A walk in a kelp forest in the Winter

In the winter, when I gaze from shore out to our local kelp beds, I may see mats of dead kelp, but I seldom see any live blades bobbing on the surface.The kelp blades are not visible because winter storms have pruned them back (1), similar to terrestrial trees in the winter losing their foliage. From January to March, light penetrates to the depths of the ocean and offer growth to other algae and organisms. Winds change and upwell nutrients from the depths (2). By Spring, the wave action lessens, and the kelps grow. Similarly, the same happens on the rainforest floor in the Spring with the growth of wild flowers and shrubbery. Seaweed “shrubs” such as leafy red algae and crusty coralline algae both eek out existences where the kelps do not yet dominate. Their growth is rapid until the kelp forest canopy takes over usually by mid summer (2).

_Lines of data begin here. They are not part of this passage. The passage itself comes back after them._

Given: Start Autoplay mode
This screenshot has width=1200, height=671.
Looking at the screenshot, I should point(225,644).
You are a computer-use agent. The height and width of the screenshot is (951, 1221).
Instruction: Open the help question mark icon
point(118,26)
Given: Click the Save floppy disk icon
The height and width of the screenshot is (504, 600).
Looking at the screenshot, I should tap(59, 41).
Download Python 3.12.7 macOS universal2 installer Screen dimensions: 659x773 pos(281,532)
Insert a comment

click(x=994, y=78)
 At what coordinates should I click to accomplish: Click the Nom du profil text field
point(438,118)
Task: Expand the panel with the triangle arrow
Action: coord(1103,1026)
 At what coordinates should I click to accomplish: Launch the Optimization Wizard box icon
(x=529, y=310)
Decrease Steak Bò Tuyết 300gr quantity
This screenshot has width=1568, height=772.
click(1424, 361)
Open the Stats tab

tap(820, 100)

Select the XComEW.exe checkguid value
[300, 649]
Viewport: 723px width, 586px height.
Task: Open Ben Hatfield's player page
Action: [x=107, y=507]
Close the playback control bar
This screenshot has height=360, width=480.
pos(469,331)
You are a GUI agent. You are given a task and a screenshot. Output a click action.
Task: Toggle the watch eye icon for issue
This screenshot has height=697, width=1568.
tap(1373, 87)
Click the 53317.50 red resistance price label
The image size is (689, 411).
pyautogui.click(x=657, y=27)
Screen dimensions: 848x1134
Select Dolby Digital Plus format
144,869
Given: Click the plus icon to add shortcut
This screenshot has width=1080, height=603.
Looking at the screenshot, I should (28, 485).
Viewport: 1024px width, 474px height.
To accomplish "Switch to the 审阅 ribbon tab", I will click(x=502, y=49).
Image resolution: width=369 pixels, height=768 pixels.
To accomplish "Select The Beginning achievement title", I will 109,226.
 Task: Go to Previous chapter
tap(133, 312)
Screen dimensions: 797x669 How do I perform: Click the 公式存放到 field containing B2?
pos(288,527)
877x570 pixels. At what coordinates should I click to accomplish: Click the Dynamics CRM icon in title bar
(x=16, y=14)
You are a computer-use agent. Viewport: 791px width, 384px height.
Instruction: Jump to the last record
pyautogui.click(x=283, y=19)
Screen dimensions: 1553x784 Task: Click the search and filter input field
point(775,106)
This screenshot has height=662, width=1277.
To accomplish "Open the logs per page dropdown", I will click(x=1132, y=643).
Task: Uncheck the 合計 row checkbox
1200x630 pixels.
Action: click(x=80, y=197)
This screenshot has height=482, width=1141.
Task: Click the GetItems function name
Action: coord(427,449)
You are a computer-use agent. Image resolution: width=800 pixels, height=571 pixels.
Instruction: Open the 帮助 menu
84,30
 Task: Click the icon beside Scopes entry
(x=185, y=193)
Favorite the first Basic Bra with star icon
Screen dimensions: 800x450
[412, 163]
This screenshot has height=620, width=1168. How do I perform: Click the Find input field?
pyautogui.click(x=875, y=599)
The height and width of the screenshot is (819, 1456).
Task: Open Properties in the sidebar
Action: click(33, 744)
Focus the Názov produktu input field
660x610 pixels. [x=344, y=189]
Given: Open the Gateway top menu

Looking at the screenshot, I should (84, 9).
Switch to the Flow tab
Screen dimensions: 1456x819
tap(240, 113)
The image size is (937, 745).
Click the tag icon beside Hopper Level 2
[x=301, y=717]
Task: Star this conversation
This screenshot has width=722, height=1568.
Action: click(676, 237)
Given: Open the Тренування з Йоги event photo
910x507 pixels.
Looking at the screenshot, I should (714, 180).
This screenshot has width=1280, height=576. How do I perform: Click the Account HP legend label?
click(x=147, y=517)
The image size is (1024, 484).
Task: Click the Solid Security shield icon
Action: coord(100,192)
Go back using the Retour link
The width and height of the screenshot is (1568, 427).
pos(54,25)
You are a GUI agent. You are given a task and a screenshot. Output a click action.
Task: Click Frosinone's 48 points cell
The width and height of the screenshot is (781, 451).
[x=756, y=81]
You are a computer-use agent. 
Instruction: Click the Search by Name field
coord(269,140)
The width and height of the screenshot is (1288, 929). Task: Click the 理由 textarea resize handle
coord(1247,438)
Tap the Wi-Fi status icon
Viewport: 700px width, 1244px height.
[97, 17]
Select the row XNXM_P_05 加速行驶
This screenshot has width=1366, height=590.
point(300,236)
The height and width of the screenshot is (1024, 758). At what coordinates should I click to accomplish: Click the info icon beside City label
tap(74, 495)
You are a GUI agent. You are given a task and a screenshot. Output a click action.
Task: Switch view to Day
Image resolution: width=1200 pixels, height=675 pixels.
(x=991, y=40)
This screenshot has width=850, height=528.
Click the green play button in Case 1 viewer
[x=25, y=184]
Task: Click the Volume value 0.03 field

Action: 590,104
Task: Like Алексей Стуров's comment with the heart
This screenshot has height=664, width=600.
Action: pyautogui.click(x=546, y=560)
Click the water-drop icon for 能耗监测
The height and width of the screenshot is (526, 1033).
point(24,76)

A walk in a kelp forest in the Fall

a walk in a kelp forest, kelp life cycle
Kelp parts and life cycle showing “gin” smelling gametophytes

By fall wind directions change and when the upwelling of nutrients stops (2), the kelp stops growing, weaken and the winter storms shred the thinned blades (2). Their holdfasts also let go, and the surges roll them about (2). Hence, dead kelp float in mats on the surface, wash ashore or more often decay and replenish the ocean floor with nutrients (2). Evenetually, sunlight can again penetrate to lower levels allowing other algae and organisms to grow into the new Spring season. Perennial (Macrocystis) and annual kelp (Nereocystis) release spores that form male and female parts (gametophytes). Eggs and sperm from these parts fertilize one another and form sporophytes. Interestingly, the female gametophyte produces a gin smelling pheromone, lamoxirene, to attract sperm (3). Finally, the sporophytes anchor to the bottom with their holdfasts, and then eventually grow a stipe and blade (2).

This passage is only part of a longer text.